Photo attributed to: Amelia Susman Schultz


Lucy Young, Wintu of Northern California  1939

     “….Although she was nearly blind from cataracts and over ninety years old at the time, her storytelling gifts remained sharp.  The humorous, poignant events she recalls here probably took place in the 1840’s, just before gold was discovered in Humboldt and Mendocino counties.  Later in her reminiscences Mrs. Young describes her family’s terrible experience during the told rush itself.  The gold rushers and homesteaders who flooded into California then were responsible for murdering over 50,000 Native Americans between 1848 and 1878 alone.”

    My grandpa, before white people came, had a dream.  He was so old he was all doubled up.  Knees to chin, and eyes like indigo. Grown son carry him in great basket on his back, every place.

     My grandpa say, “White Rabbit” – he mean white people – gonta devour our grass, our seed, our living.  We won’t have nothing more, this world.  Big elk with straight horn come when white man bring it.” I think he mean cattle. “ ‘Nother animal, bigger than deer, but round feet, got hair on this neck.” This one, horse, I guess.

     My aunt say; “Oh Father, you out your head, don’t say that way.”  He say; “Now, Daughter, I not crazy.  You young people gonta see this.”  People come long way, listen to him dream.  He dream, then say this way, every morning.

      They leave li’l children play by him.  He watch good. Have big stick, wave round, scare snake away.  He had good teeth.  All old people had good teeth.

      One time they travel, they come to big pile of brush.  My grandpa stop, and look at it.  He say; “This, good wood.  When I die, burn my body to ashes on top of ground.  Here gonta be big canoe, run around, carry white people’s things.  Those White Rabbit got lotsa everything.”

      “How canoe gonta run round on dry ground all round here?” we askum.  “Don’t know,” he say.  “ Just run that way.”  He mean wagon, I guess.

      I never grow much.  They call me “li’l Shorty,” but I know pretty near everything that time.  My grandpa put his head on my head, smoove my hair, and hold his hand there.

     “Long time you gonta live, my child,” he say.  “You live long time in this world.”

      Well, I live long enough.  I guess ‘bout ninety-five next summer, if I living til then.

     My grandpa never live to see white people, just dreaming every night ‘bout them.  People come long way, listen (to) him dream.

      My grandpa move down by big spring.  One day he couldn’t get up.  He say: “I gonta leave you today.  I used to be good hunter, kill bear, elk, deer, feed my children.  Can’t feed my children no more.  Like old root, just ready for growing now.  Pretty soon dead.
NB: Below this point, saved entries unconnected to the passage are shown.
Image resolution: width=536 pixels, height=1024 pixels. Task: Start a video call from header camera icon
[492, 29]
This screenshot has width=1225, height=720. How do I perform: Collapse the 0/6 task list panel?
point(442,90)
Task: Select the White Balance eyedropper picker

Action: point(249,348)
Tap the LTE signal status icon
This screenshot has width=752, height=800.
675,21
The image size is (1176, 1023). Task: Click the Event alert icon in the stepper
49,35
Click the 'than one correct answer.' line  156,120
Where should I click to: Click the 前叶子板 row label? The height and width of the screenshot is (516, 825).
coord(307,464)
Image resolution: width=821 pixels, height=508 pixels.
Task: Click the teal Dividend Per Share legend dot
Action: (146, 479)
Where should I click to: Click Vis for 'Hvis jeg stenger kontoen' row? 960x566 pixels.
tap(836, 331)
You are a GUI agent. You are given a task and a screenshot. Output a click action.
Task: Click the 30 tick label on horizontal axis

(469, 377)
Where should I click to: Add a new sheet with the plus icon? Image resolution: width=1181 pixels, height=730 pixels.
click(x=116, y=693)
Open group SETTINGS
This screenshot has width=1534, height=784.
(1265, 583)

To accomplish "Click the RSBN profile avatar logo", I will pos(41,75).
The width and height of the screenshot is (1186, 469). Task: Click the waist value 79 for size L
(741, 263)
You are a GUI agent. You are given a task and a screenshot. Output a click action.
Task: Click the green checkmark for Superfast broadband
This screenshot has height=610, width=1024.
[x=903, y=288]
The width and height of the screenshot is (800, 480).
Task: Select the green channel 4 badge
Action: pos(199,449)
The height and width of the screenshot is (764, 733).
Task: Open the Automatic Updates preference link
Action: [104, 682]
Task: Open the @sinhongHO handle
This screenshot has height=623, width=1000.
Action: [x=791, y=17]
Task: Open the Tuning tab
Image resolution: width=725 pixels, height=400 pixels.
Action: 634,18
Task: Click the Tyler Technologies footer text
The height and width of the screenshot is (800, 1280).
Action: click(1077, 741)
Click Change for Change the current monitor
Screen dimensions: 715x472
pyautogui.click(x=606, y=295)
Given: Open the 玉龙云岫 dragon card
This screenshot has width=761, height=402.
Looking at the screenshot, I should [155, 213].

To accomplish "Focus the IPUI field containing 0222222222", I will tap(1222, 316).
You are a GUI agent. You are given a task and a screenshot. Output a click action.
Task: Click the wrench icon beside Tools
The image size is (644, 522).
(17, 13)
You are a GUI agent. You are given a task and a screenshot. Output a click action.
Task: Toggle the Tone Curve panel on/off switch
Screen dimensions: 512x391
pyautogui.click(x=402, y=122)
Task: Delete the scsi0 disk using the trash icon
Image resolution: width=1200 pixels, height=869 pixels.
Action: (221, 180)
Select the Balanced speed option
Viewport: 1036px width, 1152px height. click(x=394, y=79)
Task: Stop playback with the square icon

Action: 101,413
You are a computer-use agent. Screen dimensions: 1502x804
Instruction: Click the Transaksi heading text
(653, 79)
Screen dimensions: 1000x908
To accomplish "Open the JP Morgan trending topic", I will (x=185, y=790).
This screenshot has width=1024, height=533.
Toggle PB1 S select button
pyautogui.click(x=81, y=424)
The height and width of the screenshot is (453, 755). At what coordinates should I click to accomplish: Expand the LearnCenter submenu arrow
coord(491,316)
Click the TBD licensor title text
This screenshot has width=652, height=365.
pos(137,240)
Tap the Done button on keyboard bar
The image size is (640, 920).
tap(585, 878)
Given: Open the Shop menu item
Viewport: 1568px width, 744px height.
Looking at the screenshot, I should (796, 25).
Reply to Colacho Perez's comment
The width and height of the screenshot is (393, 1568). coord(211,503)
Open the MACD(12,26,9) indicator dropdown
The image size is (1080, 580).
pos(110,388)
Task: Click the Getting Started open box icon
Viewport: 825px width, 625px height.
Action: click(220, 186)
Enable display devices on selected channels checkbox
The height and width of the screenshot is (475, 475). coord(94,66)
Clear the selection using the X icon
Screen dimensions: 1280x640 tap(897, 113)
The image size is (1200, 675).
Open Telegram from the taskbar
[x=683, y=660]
Speak no more.”

      All seem like dream to me.  Long, long ago.  Night-time, he die, and in morning, all tied up in deerskin with grass rope.  Sit up knees to chin.  They tie him up too soon.  He roll over, and come back. Scare everybody.  He ask for water, and ask for packstrap to basket always carry him in.  He ask for li’l basket he always use for cup.  He drink lots.

      “I starve for water, and want my strap,” he say.  “That’s why I come back.”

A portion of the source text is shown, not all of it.